Annette Cone-Skelton (born 1942) is a Georgia-based American artist, teacher, gallerist and art consultant. Currently, she is director and president of the Museum of Contemporary Art of Georgia. She studied at the Atlanta School of Art, now known as the Atlanta College of Art. Cone-Skelton's work is represented in the collections of various regional museums and galleries, public and private collections. The High Museum, the museums of Louis, Charlotte, Chattanooga, Birmingham and Montgomery and several academic institutions including Cornell University hold her work. She has been included in exhibitions at Le Grand Prix de Peinture and the National Museum of Women in the Arts.
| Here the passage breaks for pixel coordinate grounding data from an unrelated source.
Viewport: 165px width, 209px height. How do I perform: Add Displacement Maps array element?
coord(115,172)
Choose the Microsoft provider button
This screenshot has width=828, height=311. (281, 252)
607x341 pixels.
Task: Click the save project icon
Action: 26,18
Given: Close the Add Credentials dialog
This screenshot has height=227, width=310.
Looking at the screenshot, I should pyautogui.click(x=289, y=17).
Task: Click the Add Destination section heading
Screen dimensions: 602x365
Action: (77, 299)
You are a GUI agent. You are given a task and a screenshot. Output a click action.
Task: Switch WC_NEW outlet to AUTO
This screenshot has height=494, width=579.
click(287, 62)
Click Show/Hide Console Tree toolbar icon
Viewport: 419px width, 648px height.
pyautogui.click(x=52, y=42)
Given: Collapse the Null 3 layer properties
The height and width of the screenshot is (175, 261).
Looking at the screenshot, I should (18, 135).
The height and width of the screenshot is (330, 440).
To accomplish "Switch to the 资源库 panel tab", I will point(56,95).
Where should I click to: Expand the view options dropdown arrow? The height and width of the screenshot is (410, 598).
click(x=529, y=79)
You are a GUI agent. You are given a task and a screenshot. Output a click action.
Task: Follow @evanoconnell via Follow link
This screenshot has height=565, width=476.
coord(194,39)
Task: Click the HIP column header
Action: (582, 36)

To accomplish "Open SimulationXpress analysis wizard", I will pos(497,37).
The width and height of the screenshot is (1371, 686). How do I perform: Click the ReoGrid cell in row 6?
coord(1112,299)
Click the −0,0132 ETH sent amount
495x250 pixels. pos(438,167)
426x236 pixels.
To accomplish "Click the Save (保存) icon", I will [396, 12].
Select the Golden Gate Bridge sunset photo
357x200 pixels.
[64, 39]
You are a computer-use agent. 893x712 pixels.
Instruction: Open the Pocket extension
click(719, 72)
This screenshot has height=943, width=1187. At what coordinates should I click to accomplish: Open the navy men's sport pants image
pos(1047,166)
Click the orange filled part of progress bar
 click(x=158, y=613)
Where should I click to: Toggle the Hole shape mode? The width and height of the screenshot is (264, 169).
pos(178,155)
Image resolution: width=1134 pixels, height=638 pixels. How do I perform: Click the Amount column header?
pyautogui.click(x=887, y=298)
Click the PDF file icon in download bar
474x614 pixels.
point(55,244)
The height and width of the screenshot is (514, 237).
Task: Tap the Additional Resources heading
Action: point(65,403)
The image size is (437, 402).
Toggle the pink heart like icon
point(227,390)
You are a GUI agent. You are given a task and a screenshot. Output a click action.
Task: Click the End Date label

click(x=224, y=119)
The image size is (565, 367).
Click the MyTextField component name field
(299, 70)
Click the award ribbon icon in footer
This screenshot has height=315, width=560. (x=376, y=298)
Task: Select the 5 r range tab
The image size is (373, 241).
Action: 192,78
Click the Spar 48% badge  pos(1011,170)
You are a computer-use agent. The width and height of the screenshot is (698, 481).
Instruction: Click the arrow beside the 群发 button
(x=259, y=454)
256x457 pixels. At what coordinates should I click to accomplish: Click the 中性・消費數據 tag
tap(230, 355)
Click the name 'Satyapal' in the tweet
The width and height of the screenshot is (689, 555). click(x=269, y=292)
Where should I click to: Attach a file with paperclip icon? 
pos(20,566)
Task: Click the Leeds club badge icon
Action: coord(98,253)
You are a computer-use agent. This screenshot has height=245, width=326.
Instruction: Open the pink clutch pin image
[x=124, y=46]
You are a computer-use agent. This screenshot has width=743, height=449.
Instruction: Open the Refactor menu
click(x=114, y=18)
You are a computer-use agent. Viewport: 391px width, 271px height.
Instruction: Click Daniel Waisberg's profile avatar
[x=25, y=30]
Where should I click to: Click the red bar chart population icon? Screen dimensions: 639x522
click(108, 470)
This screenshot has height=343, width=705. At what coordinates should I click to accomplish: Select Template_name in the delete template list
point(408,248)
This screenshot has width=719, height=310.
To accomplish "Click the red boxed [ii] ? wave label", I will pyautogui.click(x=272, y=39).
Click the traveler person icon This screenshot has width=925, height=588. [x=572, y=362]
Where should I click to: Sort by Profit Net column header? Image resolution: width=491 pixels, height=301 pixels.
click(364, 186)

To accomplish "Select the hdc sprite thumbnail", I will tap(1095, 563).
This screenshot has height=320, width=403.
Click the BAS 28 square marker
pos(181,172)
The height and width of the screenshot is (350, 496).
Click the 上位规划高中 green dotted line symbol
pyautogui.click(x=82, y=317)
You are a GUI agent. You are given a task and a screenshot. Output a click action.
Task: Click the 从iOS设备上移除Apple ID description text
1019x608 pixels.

Annette Cone-Skelton employs a minimal approach to the elements of color and shape to explore relationships of space to human dimension. In 9 Women in Georgia, she states that "When one draws a line one time, it is a line. When one draws line a thousand times, it is transformed."

Cone-Skelton began curating for CGR Advisors (private real estate investment firm) corporate art collection in 1989 in collaboration with Firm President, David S. Golden. Over 12 years they amassed 250 pieces from 110 artists that chronicled Georgia's history from World War II to the late ’90s. In 2000, CGR downsized their offices necessitating a new home for the extensive collection of works. Cone-Skelton's vision for the artwork, "to focus on Georgia artists and place them in the context of a global environment by showing their work alone and in group exhibitions with national and international artists", was realized when she and Golden co-founded the Museum of Contemporary Art of Georgia.